▶ [Consegna] Puoi ricopiare parola per parola tutte le righe del materiale qui sotto, lasciando fuori le immagini?

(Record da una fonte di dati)
----

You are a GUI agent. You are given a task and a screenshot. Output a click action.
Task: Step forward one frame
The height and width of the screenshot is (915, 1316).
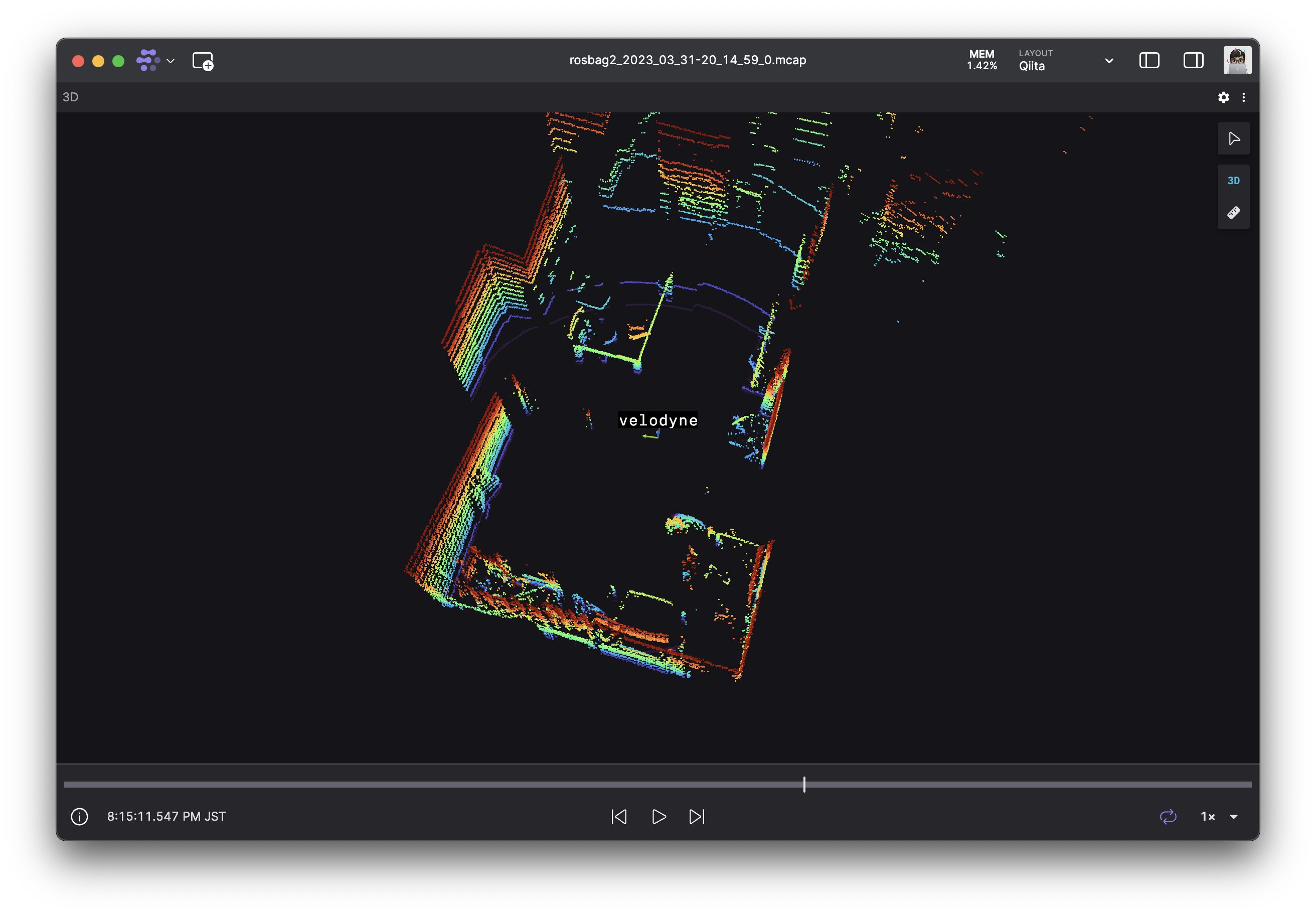[x=697, y=816]
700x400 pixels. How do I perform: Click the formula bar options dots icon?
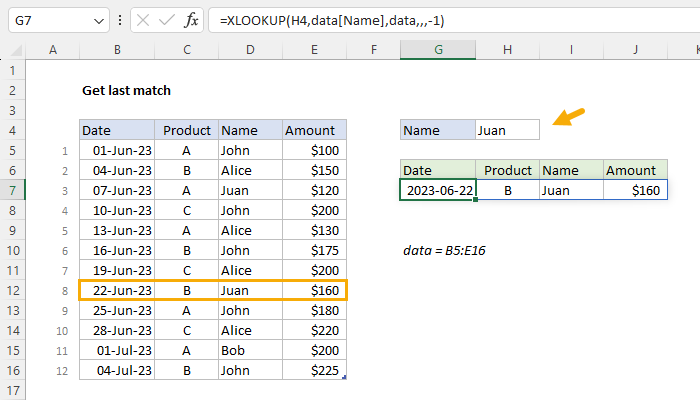pyautogui.click(x=119, y=20)
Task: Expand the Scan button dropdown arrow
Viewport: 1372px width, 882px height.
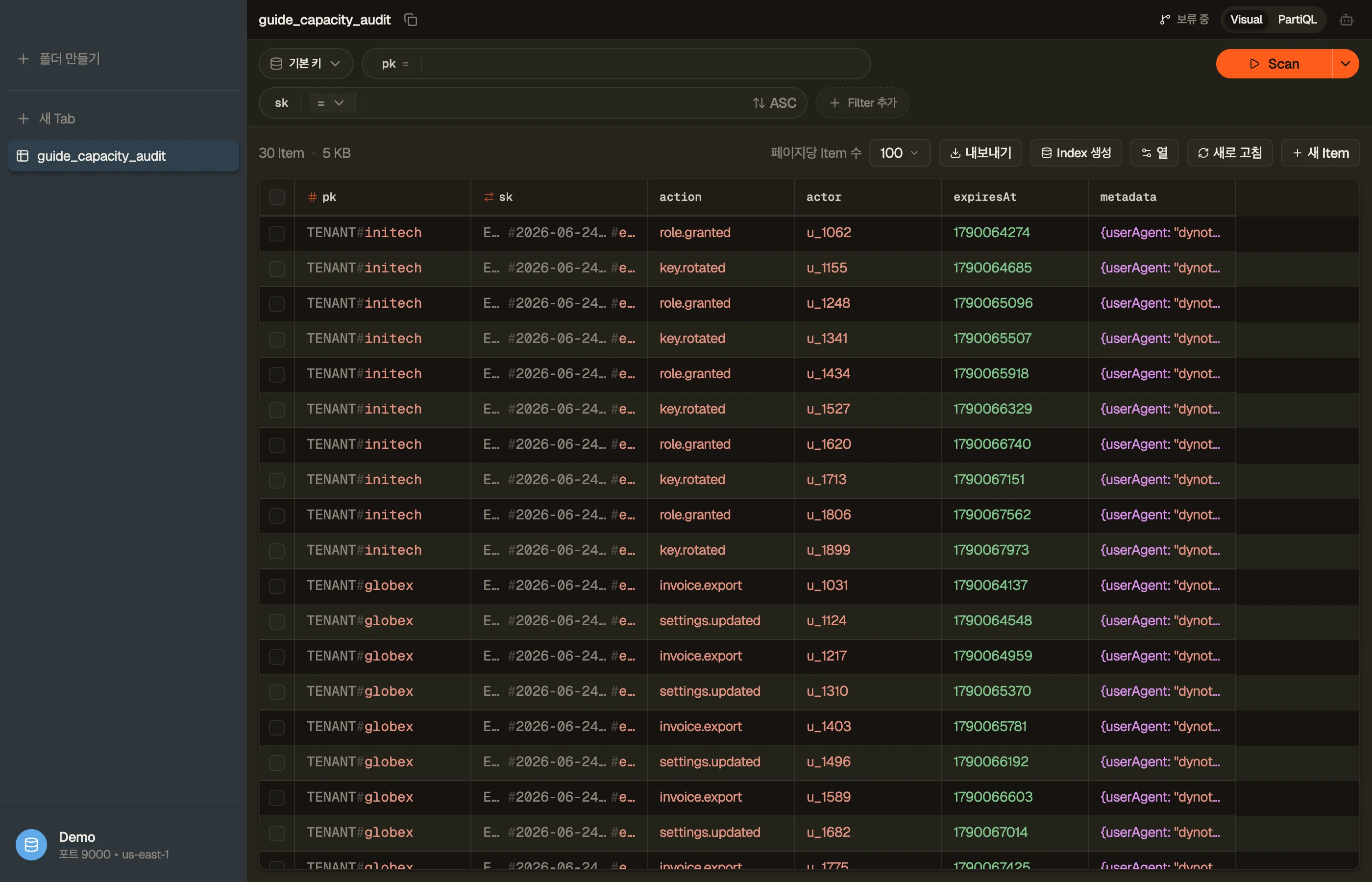Action: coord(1346,64)
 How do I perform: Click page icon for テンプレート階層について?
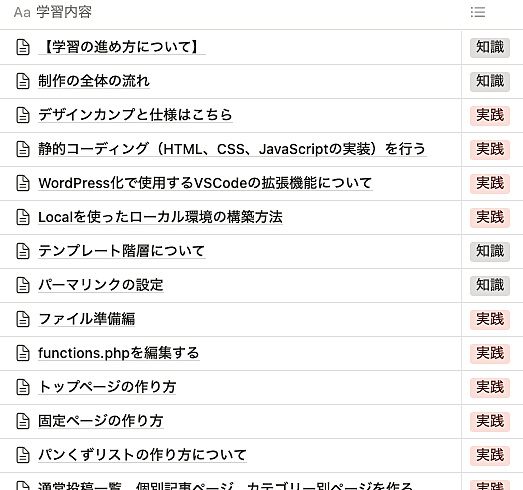pyautogui.click(x=23, y=251)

----

▶ [Risposta]
You are a GUI agent. You are given a task and a screenshot. Output a click action.
Task: Step forward one frame
The height and width of the screenshot is (915, 1316).
[x=697, y=816]
700x400 pixels. How do I perform: Click the formula bar options dots icon?
pyautogui.click(x=119, y=20)
Task: Expand the Scan button dropdown arrow
Viewport: 1372px width, 882px height.
Action: coord(1346,64)
 How do I perform: Click page icon for テンプレート階層について?
pyautogui.click(x=23, y=251)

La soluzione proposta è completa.